(Dataset records)
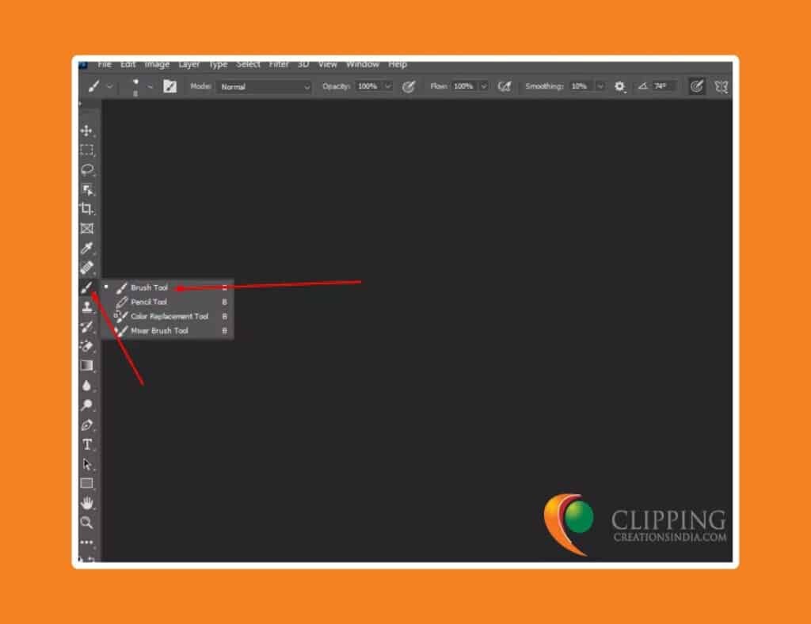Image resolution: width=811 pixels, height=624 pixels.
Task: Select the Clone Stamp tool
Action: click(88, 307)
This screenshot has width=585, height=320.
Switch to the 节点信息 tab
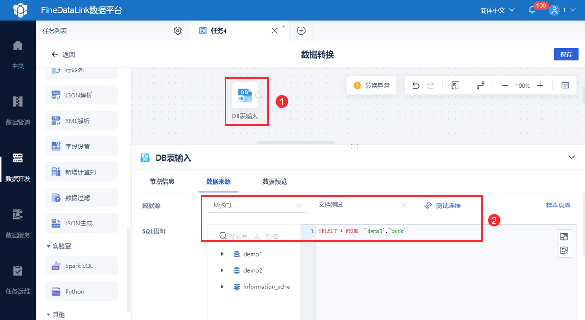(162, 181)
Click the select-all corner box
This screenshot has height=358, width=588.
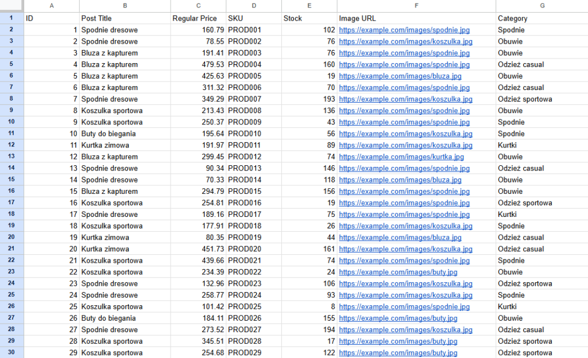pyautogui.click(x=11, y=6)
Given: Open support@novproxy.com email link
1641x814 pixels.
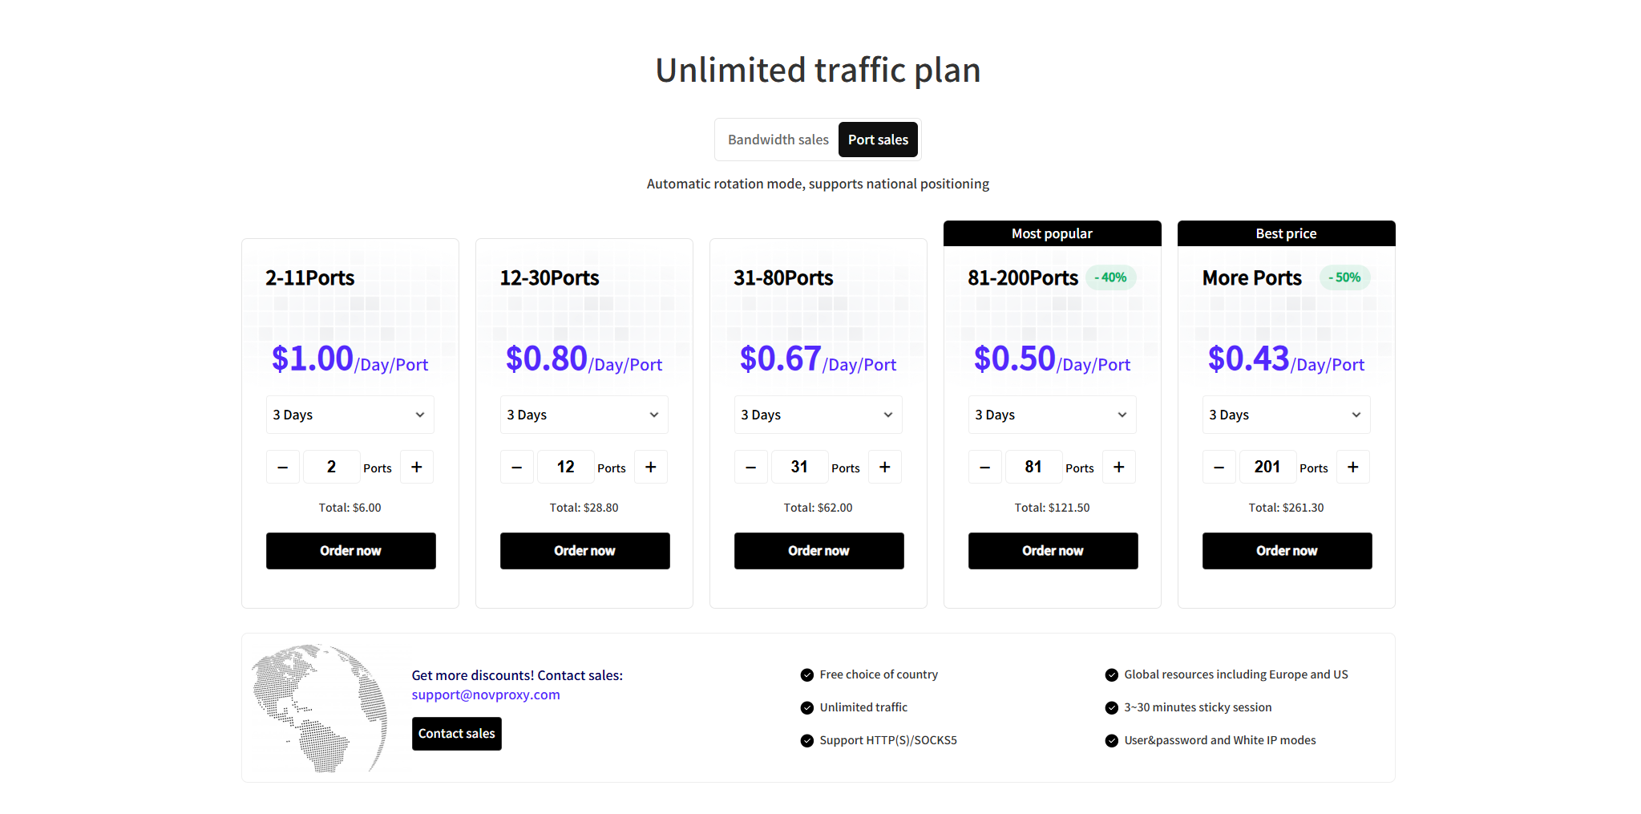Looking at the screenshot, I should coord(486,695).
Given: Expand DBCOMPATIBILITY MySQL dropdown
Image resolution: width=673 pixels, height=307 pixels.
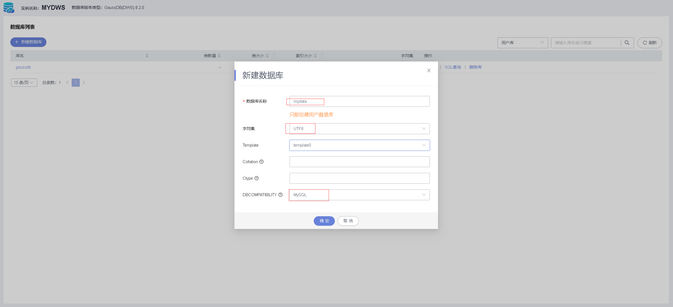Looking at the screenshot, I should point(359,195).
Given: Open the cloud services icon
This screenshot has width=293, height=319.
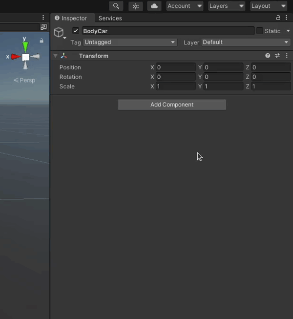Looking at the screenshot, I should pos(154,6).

--

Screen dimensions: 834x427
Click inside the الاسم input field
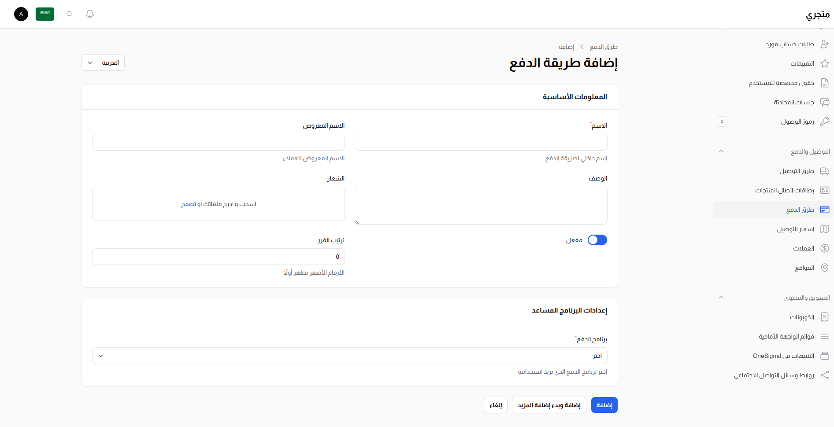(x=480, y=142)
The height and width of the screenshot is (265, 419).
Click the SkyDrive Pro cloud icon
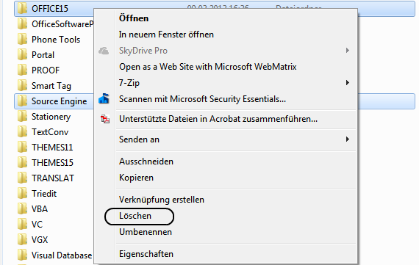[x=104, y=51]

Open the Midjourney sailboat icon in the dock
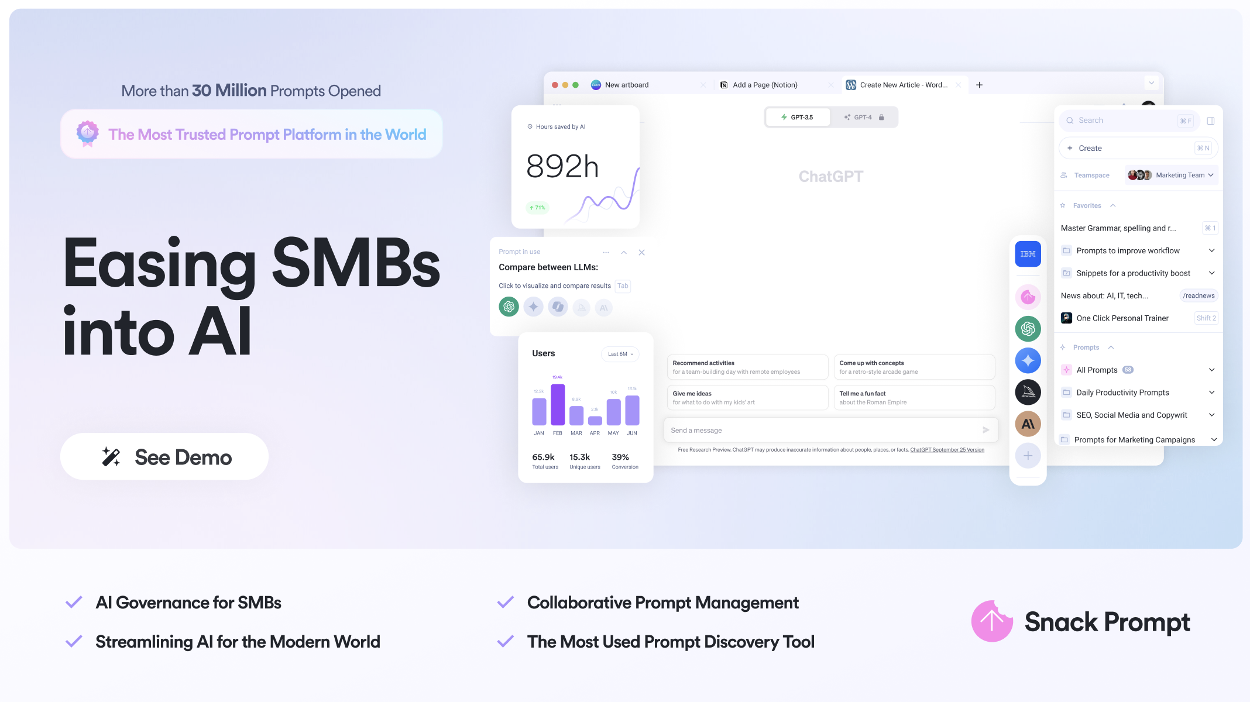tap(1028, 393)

### INSTRUCTIONS TO FOLLOW
Repeat word for word the lines of data between the line holding "Given: Expand DBCOMPATIBILITY MySQL dropdown" and the line holding "Looking at the screenshot, I should pos(154,6).", inclusive. Leave the pictures out of your answer.

### TASK SOLUTION
Given: Expand DBCOMPATIBILITY MySQL dropdown
Image resolution: width=673 pixels, height=307 pixels.
Looking at the screenshot, I should point(359,195).
Given: Open the cloud services icon
This screenshot has width=293, height=319.
Looking at the screenshot, I should pos(154,6).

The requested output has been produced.